The other public hearing drew no interest so the Board approved cleaning the ditch involved.
One project received not bids, three one bid, and one three bids.
Listening to the discussion of these and several other areas of concern, it struck me that if people were not constantly working to defeat Mother Nature, much of this area would in just a few decades return to the swamp land that was here before settlement.
In the evening the Rensselaer Park Board met. They approved a request for using Brookside Park for a Bark for Life event on April 30. Bark for Life is sponsored by American Cancer Society, which also sponsors Relay for Life events.

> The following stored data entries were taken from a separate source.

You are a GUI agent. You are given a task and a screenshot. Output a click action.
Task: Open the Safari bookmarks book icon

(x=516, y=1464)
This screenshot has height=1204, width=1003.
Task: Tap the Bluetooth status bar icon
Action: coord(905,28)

People involved with the soccer program discussed their experiences this past fall with soccer in the city park. They liked the parking and overall were pleased. They had seven fields and also used one at SJC. They would like eight fields. They said that they could not use some space because of a manhole cover and stones and cinders. To have sponsorship of the program moved from SJC to the Park Department requires some additional discussion with the people involved at SJC. The Board passed a motion to allow the traveling soccer team to use the field at Brookside Park.
Appointments to the Park Board were announced. The only change was that Ernest Watson will be the City Council's representative on the Board, replacing Scott Barton. Since Mr Watson played a key role in getting the soccer program onto the old Monnett and Staddon Field properties, I expect him to be an advocate for soccer.
The legal transfer of the Staddon Field area from the RCSC to the Jasper Foundation still has not happened. The needed title work has not been completed.
The Board then began to discuss fund raising needed to put their plans into operation. I left before they finished their discussion.
On Wednesday there was a meeting of the Rensselaer tax abatement compliance committee. Because I had no idea of what this group did, I decided to go and find out. The committee consisted of the mayor, the building inspector, the clerk treasurer, and two councilmen, Hollerman and Odle. (This may have been Mr Odle's first official duty as a councilman.) The matter at hand was tax abatement for National Gypsum. They are planning to build a 50,000 square foot warehouse that will add about ten people to their workforce--they currently employ 42. Their goal is for construction to start in the first quarter of this year and to be completed in the first quarter of 2017. The committee approved both the real estate exemption for $3,200,000 and the personal property exemption for $9,000,000. These approvals must be approved by the full City Council and the items will be on the Council's agenda for the January 11 meeting.